Monday, April 30, 2012

How to Measure Lean?

By Al Norval

One question I get asked by most organizations I deal with is – How do you measure a Lean Implementation?

The background usually goes like this; management is funding a Lean Transformation and wants to ensure they get a return on their investment. They know how much the cost side of the equation is and so management wants to know how much they are saving. They can then decide whether to continue or not based on the numbers they get.

It’s interesting since there are several mental models at work here. The first one is:

    I can manage the business by the numbers so give me some numbers.

    and

    A Lean Transformation can be reduced to a set of financial results.

The next step usually involves setting up elaborate systems to track savings, both bottom line savings and avoided costs or soft savings. This leads to the ensuing arguments of Inventory savings vs. expense savings and Capital vs. partial head count avoided all of which lead to huge savings but as one frustrated company President I talked to said “At the end of the year my pockets are still empty, nothing is hitting the bottom line”.


What people forget is that Lean fundamentally is a growth strategy that goes like this. If we take waste out of the process and provide more value to our customers, we will sell more and be able to use the additional volume to fill in the unused capacity we have generated through the waste reductions. It’s a benevolent cycle based on providing more value to Customers. If we are only measuring savings, we only see part of the equation.

As organizations realize this, they typically move onto measuring the lean implementation as an in-process measure. Usually, the measure is some form of radar chart with the radar representing various tools, often up to 30 different tools, on a 1-5 scale. This forces operational units to implement tools based on the scoring system whether they need to or not. The problem with this approach is tools are easy to measure but they don’t measure thinking and Lean is based on thinking according to the scientific method.

So, what’s the best way to measure lean?

For an in-process measure I like to use the Lead time of a process, the sum of all the value added and non-value added steps in a process. Taking waste out reduces the lead time. Lead time then becomes a good proxy for how lean a process is. For an end of pipe measure I don’t use any special measures. I look at Safety, Quality, Delivery, Cost and if the organization is meeting its targets and is meeting them by using Lean in the execution of their plans, then they’re doing fine. Of course, this is confirmed by Going to Gemba and checking.

My bottom line - use Lean to close a gap in a business need by engaging people to reduce waste and provide more value to Customers. Measure the value proposition; you can’t go wrong starting with the Customer.

Cheers

2 comments:

  1. Measures are tricky, I don't think there are easy answers (no check list of measure these 8 things...).

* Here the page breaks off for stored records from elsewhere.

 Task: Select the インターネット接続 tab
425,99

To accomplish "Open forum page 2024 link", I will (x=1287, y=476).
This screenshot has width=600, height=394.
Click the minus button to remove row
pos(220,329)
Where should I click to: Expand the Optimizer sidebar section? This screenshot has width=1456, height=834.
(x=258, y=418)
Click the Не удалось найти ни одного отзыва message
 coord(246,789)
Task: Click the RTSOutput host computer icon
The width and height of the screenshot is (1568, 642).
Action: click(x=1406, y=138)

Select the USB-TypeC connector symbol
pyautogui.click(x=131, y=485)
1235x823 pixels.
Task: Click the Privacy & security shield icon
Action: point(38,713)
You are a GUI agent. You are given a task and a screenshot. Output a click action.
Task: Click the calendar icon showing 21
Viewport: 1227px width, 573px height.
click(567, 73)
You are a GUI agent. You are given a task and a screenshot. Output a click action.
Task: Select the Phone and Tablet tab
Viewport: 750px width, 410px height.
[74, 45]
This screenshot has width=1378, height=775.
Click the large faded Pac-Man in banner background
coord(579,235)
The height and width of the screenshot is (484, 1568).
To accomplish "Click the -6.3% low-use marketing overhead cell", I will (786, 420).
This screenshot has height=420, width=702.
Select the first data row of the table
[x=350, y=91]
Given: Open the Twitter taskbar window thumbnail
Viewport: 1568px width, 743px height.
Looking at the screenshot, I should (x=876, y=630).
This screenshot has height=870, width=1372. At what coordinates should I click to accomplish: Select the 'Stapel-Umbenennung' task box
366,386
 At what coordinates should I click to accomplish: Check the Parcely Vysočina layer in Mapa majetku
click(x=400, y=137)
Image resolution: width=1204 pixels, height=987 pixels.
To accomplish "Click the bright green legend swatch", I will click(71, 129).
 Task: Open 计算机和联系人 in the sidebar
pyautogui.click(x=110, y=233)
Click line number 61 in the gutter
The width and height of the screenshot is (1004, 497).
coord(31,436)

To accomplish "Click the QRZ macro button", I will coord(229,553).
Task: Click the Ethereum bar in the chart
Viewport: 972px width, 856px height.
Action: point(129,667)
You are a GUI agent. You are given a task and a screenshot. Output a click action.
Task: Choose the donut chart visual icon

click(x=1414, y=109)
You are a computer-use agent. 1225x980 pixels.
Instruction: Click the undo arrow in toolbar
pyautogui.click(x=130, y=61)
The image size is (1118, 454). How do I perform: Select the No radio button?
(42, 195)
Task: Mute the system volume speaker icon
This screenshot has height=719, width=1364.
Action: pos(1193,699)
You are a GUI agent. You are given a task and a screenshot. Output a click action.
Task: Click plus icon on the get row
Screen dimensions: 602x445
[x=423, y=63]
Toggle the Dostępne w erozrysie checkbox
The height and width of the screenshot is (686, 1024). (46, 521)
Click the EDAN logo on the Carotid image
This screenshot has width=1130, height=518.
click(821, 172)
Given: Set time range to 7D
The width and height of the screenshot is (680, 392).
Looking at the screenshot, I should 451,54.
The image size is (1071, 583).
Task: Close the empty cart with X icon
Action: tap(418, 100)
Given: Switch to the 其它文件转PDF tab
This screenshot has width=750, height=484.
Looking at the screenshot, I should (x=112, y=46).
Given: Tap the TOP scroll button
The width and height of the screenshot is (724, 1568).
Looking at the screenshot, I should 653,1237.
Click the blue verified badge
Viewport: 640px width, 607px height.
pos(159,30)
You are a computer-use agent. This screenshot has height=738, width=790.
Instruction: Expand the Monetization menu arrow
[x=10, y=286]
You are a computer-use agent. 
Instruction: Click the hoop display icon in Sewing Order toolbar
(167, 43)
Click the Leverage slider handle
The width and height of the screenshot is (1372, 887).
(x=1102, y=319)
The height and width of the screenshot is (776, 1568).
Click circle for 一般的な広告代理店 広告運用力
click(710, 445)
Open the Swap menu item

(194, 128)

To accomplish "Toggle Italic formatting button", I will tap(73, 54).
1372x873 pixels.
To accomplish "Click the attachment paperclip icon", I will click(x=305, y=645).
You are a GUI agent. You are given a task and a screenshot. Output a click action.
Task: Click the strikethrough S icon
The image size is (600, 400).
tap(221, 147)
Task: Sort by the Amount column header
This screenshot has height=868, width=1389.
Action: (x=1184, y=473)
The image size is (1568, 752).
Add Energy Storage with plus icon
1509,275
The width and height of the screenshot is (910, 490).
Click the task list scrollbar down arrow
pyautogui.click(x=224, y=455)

    Just mentioning in-process measures puts this well ahead of much of what is said on the topic of measurement. I think you need a variety of in-process and outcome measures. And these measures should be re-evaluated by those working with them (do they still provide the insight they did when we started using them, are they useful...).

    In-process measures are often the most useful. They can be used daily and can be used to measure PDSA success or failure... Often outcome measures are the most important but are often less directly actionable. Often they tell you we better start looking at x and then you need to go look at some more detailed measures in that area...

    ReplyDelete
  2. Absolutely. Use in-process measures with a fast PDCA cycle so people can see the results of their improvement work quickly and can adjust as required. End of pipe measures whuile key to the business have longer PDCA cycles and are hard to move since there are so many variables involved.